What EMI teachers have to do is convert to CLIL; no need to renounce their faith entirely and become EFL teachers, but to see a bigger and rather different picture.  The Language side of CLIL is the grace which can open up a new and more fulfilling professional life even for teachers who have with conviction delivered one year of EMI x 25 times.

There is a qualification which most EMI teachers have never looked at but which can unlock years of potential in the context of teaching academic subjects to students whose L1 is not English.  It is Cambridge Teaching Knowledge Test Module 4: CLIL.  What TKT: CLIL does is give due respect to Content teaching, with all its excellent work on cognitive processes, and add the second language awareness which EMI teachers have lacked. 

An EMI teacher who has taken TKT:CLIL is empowered to look back on however many years of academic subject teaching and reflect: ‘my international students could have learnt my subject better if I’d:

  • been aware that my use of ‘get on with’ and ‘out of the blue’ might confuse them;
  • realised that the word ‘record’ can be pronounced in different ways;
  • presented ‘isosceles triangle‘ orally before I wrote it on the board;
  • taken key words out the text and made sure they knew them;
  • let them read the text through quickly before focussing on detailed content;
  • started and finished the lesson with them speaking to one another.’

Do you know, it wouldn’t be all that great a leap of faith from there to have the most convinced proper teacher taking into account that phrasal verbs and idioms may distract or that phonological features have a significant impact on understanding and production.  We might even see them incorporating procedures like pre teaching lexis and setting skim and scan reading tasks – even adding activate and other ELT lesson stages to their lessons: we can dream.

Do EMI teachers want to convert?  Of course most of them don’t!  Learners, though, need them to and we grown ups have to rise above petty differences for the sake of the children. And it’s TEFL/TESOL that has to take the lead. 

How do we get proper teachers to come to us?  Probably not by stamping our feet and saying ‘we’re the proper teachers, not you!’  We can’t in all honesty expect qualified and experienced teachers to take an NQF level 5 CELTA or Cert TESOL, however much it might benefit them and their learners.  The NQF level 7 Diploma, though, is a different matter. I think those of us in mainstream ELT should reach out to EMI teachers and say ‘we recognise your teaching experience and expertise and if you are prepared to go as far as taking a TKT:CLIL course and show that you can reflect on what we do and on why and how we do it, we’ll welcome you to our top table.’

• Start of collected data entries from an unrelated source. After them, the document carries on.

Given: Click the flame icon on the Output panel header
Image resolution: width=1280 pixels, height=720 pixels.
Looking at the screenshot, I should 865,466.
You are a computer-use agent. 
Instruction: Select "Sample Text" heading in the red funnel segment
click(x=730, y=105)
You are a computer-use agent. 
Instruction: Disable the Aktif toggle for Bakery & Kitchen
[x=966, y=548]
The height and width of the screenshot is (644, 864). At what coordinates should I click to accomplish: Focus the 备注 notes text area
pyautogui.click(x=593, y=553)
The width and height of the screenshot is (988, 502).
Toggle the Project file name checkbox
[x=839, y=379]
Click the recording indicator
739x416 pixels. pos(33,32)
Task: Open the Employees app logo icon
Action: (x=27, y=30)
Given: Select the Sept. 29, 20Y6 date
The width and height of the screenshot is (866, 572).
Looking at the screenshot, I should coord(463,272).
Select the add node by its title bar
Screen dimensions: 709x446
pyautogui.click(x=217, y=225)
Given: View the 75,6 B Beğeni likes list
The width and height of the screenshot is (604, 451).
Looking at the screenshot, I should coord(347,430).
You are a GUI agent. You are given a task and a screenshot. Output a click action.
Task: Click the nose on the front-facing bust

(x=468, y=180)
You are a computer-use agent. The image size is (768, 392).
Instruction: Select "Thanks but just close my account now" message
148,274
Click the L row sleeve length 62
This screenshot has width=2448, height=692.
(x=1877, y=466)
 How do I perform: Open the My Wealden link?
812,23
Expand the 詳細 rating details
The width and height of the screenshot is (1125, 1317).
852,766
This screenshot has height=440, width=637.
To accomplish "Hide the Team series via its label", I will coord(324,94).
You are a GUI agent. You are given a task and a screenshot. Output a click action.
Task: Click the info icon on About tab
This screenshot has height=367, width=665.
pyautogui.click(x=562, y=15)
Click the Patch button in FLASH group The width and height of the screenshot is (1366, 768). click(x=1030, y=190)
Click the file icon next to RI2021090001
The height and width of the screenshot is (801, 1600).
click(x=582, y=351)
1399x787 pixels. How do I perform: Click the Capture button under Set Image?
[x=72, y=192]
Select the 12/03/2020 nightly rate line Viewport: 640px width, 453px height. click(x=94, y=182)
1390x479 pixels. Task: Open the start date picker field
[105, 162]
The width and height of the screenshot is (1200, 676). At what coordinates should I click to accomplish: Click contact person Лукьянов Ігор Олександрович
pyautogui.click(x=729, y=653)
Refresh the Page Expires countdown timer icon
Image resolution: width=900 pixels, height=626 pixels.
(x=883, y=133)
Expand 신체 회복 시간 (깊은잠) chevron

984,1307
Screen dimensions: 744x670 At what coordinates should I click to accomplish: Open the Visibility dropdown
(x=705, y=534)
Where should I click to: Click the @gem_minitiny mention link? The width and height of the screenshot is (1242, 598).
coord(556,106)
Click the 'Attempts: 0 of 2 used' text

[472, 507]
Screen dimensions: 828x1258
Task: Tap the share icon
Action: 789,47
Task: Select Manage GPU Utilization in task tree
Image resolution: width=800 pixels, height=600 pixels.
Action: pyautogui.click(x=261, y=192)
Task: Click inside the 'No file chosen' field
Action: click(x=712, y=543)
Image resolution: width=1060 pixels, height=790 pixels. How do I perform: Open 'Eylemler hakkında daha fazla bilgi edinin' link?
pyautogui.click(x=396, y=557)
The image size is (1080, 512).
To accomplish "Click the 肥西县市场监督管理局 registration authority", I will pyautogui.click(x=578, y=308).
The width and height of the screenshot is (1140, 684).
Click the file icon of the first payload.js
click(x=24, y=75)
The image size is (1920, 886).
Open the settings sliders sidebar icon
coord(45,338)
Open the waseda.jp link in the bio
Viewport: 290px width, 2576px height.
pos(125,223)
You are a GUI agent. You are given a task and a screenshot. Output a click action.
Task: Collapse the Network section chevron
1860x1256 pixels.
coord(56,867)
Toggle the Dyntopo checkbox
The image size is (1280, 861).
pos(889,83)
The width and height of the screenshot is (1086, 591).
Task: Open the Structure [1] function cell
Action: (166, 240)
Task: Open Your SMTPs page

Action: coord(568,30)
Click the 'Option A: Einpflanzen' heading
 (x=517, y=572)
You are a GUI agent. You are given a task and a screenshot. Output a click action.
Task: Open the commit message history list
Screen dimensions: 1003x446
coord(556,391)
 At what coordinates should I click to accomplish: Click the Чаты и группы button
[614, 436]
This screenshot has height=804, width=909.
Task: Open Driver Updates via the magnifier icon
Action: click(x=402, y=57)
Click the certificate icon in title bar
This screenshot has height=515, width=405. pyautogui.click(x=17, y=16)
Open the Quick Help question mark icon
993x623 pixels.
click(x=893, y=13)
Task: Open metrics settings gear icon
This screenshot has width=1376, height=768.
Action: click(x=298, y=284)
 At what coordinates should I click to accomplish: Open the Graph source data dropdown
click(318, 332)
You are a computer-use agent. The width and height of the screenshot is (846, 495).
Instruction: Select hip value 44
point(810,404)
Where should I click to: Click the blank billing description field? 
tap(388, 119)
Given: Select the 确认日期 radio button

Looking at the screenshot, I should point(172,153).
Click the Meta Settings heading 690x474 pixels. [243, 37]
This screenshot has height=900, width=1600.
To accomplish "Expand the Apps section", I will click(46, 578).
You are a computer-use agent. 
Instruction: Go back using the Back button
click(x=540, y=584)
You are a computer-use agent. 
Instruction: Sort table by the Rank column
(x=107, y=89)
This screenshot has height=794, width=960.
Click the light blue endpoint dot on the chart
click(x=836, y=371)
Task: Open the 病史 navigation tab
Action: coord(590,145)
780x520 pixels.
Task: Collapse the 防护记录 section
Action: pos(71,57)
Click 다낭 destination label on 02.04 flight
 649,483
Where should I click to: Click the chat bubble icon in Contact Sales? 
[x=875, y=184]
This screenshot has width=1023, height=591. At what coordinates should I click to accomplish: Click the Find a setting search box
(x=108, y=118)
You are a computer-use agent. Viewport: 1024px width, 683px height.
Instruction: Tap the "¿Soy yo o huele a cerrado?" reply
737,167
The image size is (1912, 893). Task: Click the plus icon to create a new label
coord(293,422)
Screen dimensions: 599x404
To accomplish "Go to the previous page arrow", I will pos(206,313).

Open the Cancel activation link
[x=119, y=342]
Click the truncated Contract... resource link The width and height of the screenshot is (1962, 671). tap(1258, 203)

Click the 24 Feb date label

It’s my job to represent Cambridge Assessment English so I naturally want teachers to take DELTA but I am prepared to say that Trinity College Diploma in TESOL will do just as well. Come on, it’s the interests of learners we’re interested in: either Cambridge DELTA or Trinity College Diploma TESOL will make teachers better teachers.

Vincent Smidowicz

Vincent Smidowicz has been a TEFL/TESOL pro for over 40 years and in that time has ‘quite frankly just about done it all.’  He’s been a teacher trainer since the early 1990s and has delivered workshops in 30+ countries.  In recent years, Vincent has become more and more involved in EMI and CLIL – explained in the article – and would rather like to spend the autumn years of his ELT career watching people working together (rather than against one other) for the good of their  -  actually, our  -  learners.  Vincent these days represents Cambridge Assessment English as an examinations consultant but recognises that Trinity College and Cambridge have equivalent qualifications to offer teachers and urges us all to work together for the good of our learners.